What he didn’t know was how many things were killing her. But he never knew. And she wouldn’t know where to begin. She anxiously dove into her pocket and pulled out her phone.

“Isn’t it your day off?” He asked.

She took a long drag and coughed hard.

“Don’t start caring now,” she muttered in a warning voice. She wasn’t sure if he heard. She wished Edwin was here. He would have punched him in his face before she recognised there was a need to.

She never recognised there was a need to do anything.
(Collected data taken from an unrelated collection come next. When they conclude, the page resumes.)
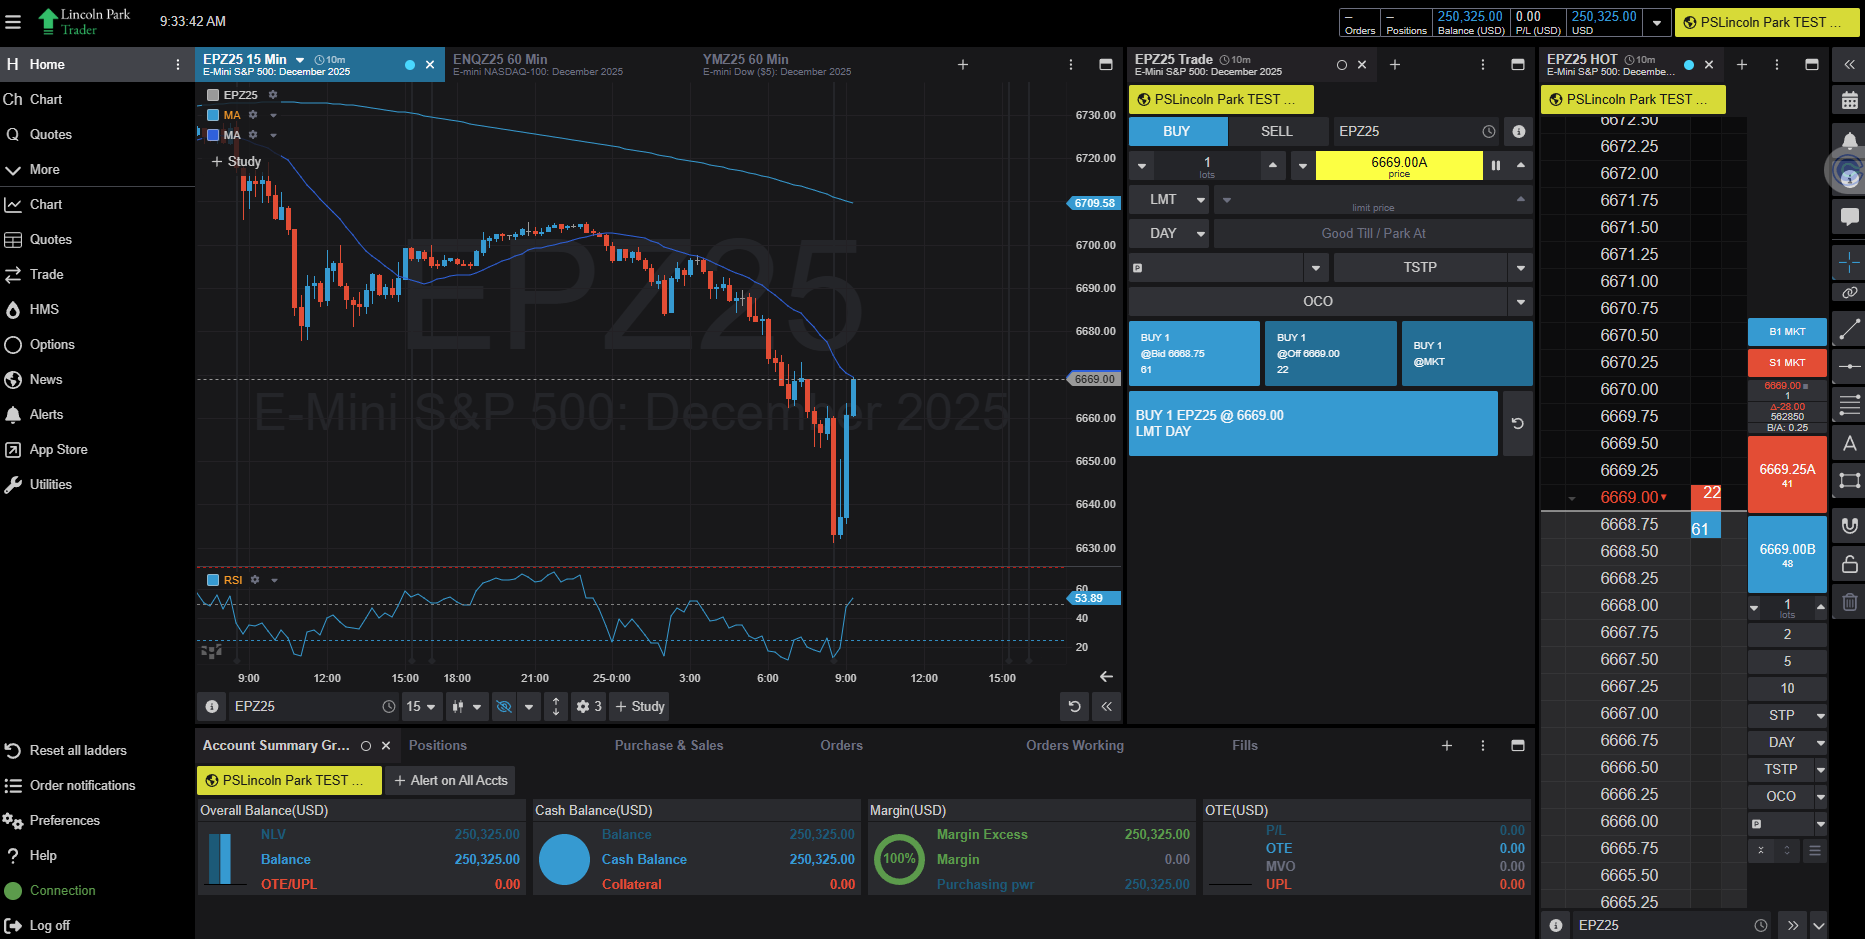
Task: Click the yellow 6669.00A price field
Action: tap(1398, 166)
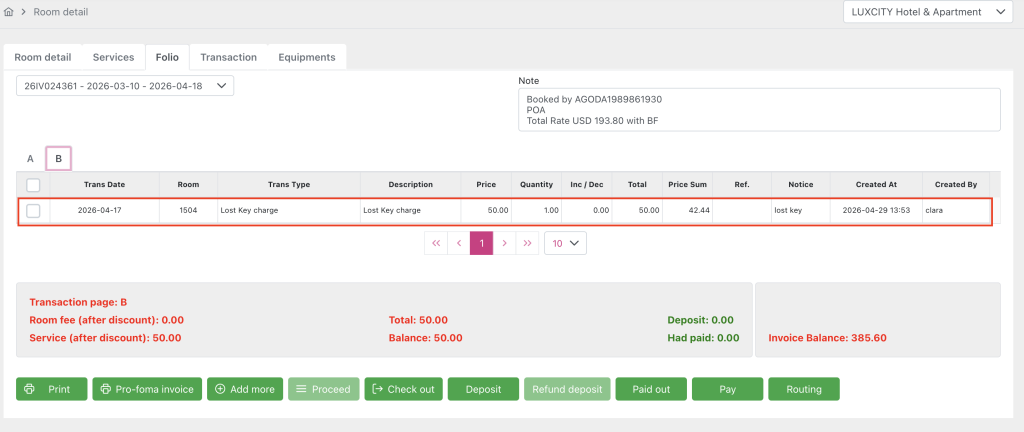
Task: Change rows-per-page from 10
Action: point(565,242)
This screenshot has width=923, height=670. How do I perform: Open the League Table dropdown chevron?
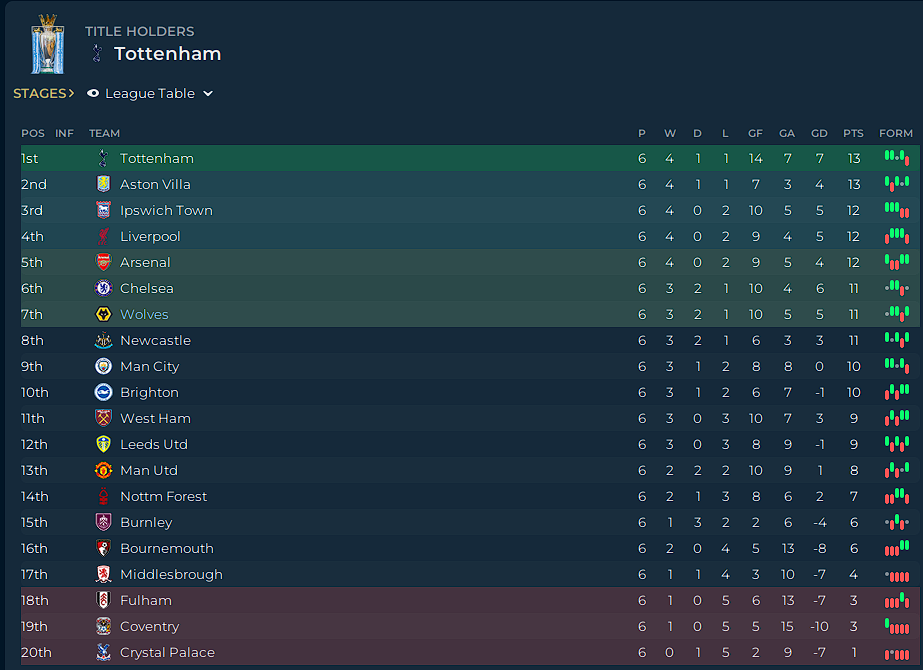click(208, 94)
She remembered when she first spotted Sally, the girl in his Latin American Economy class. She had seen them from afar outside the Délifrance on campus and was surprised to see the nocturnal creature who had often emphasized the importance of the night’s tranquility to writers. But there he was, sitting opposite to Sally, next to sunlit foliage rimming the outdoor areas of the restaurant, poking at his dry carbonara, not in a bored way, but in a way of attempting to contain something uncontainable. Both he and Sally fidgeted, spun their forks, caught each other’s eye for a millisecond and looked away.

The sun had been immeasurably hot. There was something continuously on the verge of vaporizing, tingling between the two people a few feet away from her. Something she could almost touch. But it touched her first—when whatever it was finally vaporized into something she understood.  It sharpened, took a turn towards her, and grabbed her like a riptide. The sensation flushed her down the pavement and back into the editorial room.

There was no longer any coffee rain but only the after smell of a downpour. For the first time, she realised the editorial room was a damp and dark place.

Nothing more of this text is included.